Raw data>
Content starts
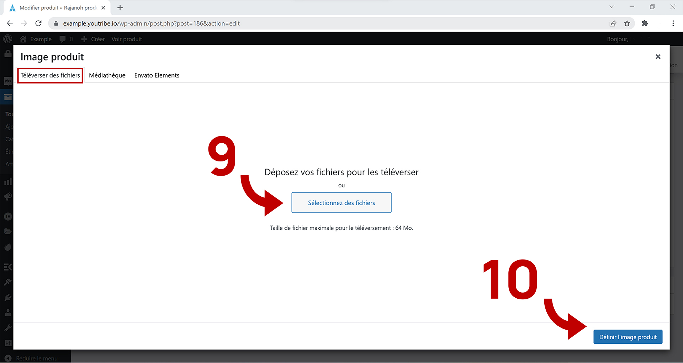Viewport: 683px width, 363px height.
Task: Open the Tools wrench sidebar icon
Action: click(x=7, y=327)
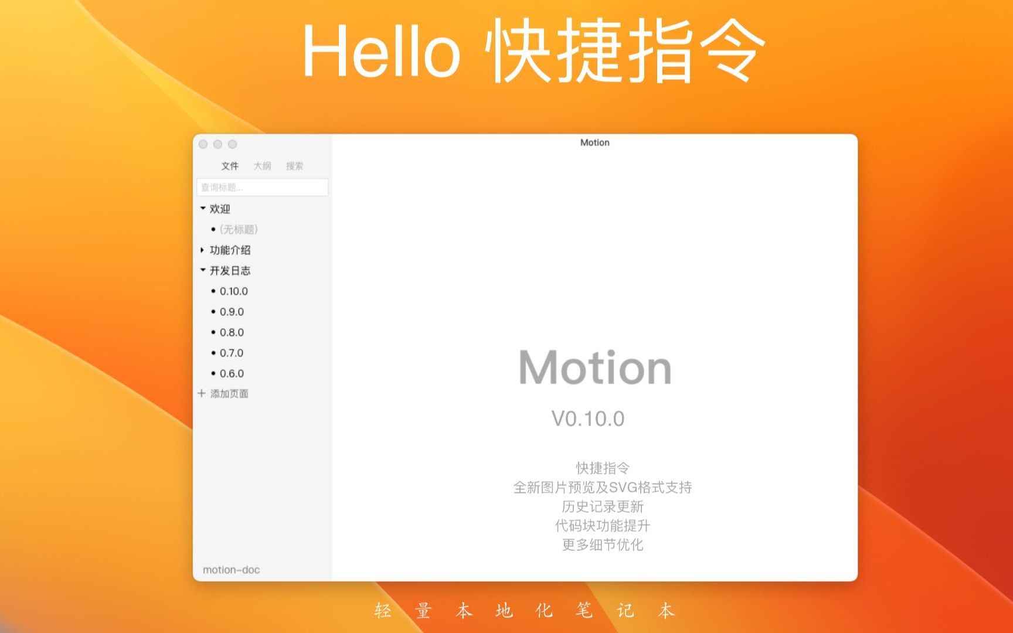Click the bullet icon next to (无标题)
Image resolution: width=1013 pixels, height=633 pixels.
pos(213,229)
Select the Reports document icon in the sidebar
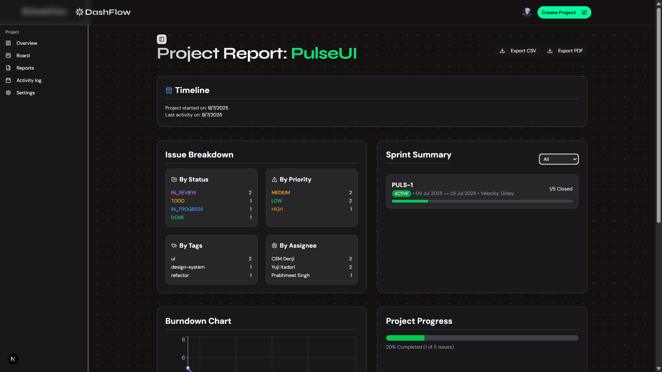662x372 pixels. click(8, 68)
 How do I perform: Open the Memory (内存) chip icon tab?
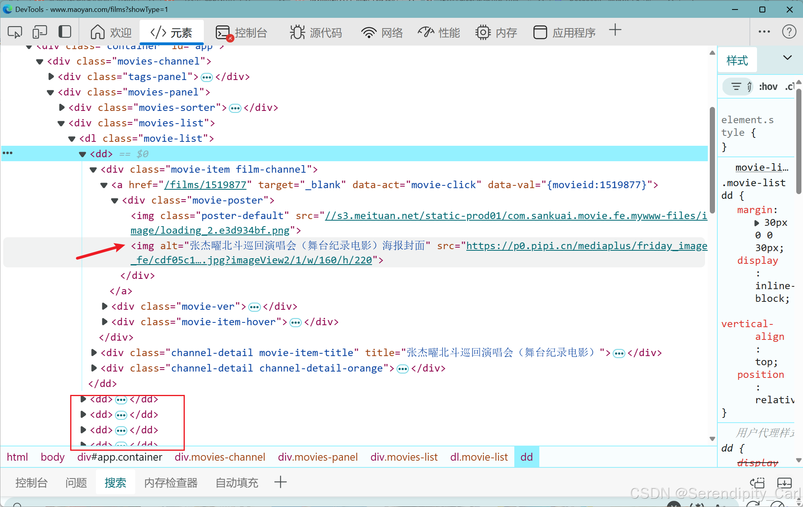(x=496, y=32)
Content ends
What to work on>
Counting the line with "Select the Reports" and the last line of the data above, transcribe those two lines and every line between them exactly, without the pictures.

Answer to the exercise>
Select the Reports document icon in the sidebar
662x372 pixels. click(8, 68)
 How do I perform: Open the Memory (内存) chip icon tab?
(x=496, y=32)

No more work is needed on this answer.